Mobile QR Code
Title Synergy in Voice and Lip Movement for Automatic Person Recognition
Authors Sumita Nainan; Vaishali Kulkarni
Page pp.279-289
ISSN 2287-5255
Keywords Multimodal biometrics; MFCC; HOG; VQ; GMM
Abstract Biometric systems for automatic person recognition (APR) require stringent accuracy parameters. Unimodal systems based on single biometric traits, however, have issues with limited flexibility, noisy data, and intra-class variations, and they are prone to spoof attacks. They hence do not yield the desired accuracy. Multimodal biometric systems compensate for these limitations to a certain extent. This paper attempts to present a novel multimodal biometric framework by combining text-independent voice with the accompanied lip movements as the two biometric traits.
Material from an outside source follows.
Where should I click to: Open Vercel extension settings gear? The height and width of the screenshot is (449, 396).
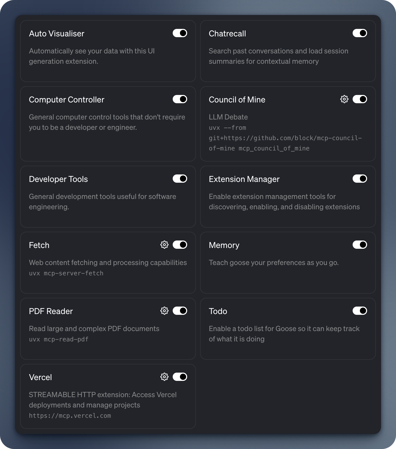164,377
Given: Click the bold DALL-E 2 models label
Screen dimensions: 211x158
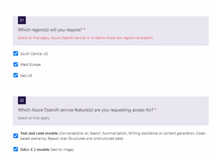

Mel frequency cepstral coefficient (MFCC) features are extracted from the voice modality, and a histogram of oriented gradients (HOG) is extracted from the lip movements. Vector quantization (VQ) and the Gaussian mixture model (GMM) are the classifiers employed to create models of the training data. Open-set and closed-set identification techniques are implemented to obtain the APR performance parameters for individual traits. The summation rule (sum rule) was applied to the decisions obtained for individual traits in order to implement a multimodal biometric framework.
An accuracy of 98% for the APR was achieved, which is an improvement of almost 15% on the results obtained using individual biometric traits.